(Records from a data source)

::::::

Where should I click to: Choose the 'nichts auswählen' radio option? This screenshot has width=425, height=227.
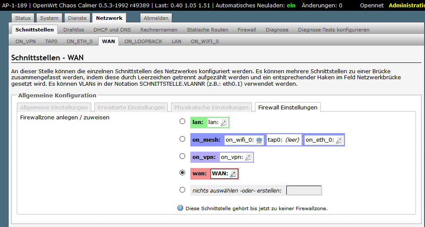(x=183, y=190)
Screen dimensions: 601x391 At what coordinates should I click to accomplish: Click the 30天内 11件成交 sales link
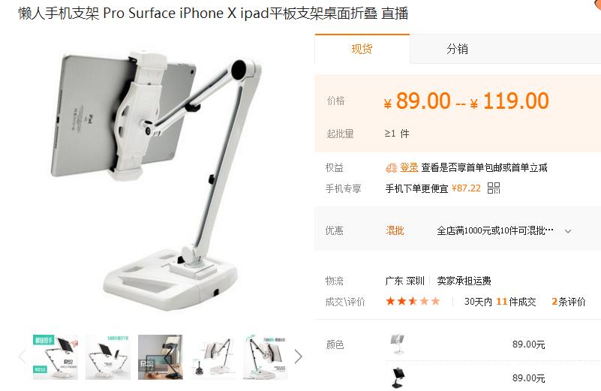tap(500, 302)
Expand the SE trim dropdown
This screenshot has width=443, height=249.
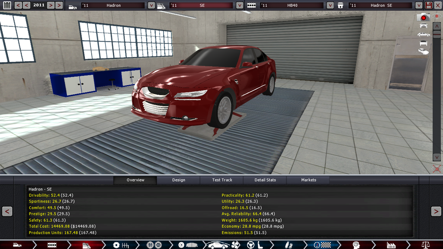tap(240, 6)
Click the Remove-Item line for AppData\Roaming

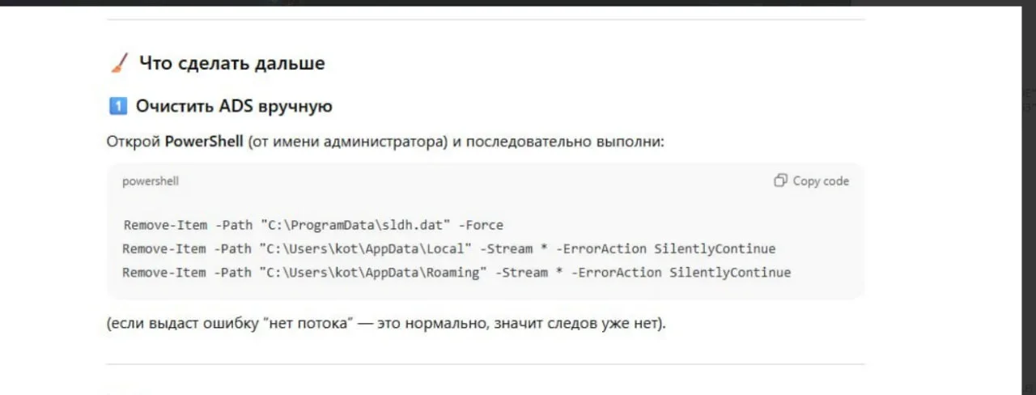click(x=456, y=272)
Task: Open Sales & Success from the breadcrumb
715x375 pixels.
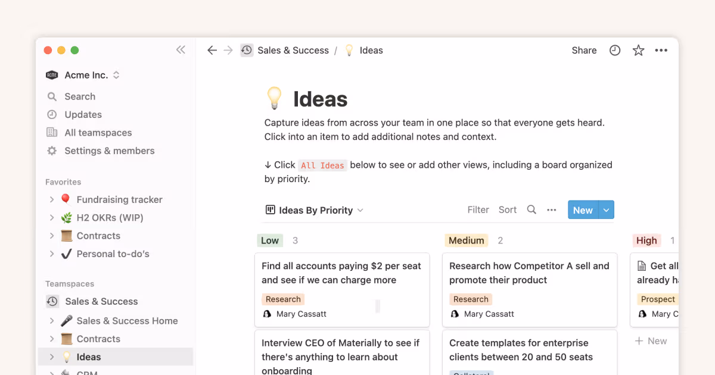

::::::

_WORK TO COMPLETE_
Retype all entries exactly; omit pictures.

_RESPONSE TO THIS EXERCISE_
Where should I click to: Choose the 'nichts auswählen' radio option? This screenshot has width=425, height=227.
(x=183, y=190)
Screen dimensions: 601x391 At what coordinates should I click to accomplish: Click the 30天内 11件成交 sales link
tap(500, 302)
Expand the SE trim dropdown
This screenshot has width=443, height=249.
tap(240, 6)
Click the Remove-Item line for AppData\Roaming

click(x=456, y=272)
Task: Open Sales & Success from the breadcrumb
715x375 pixels.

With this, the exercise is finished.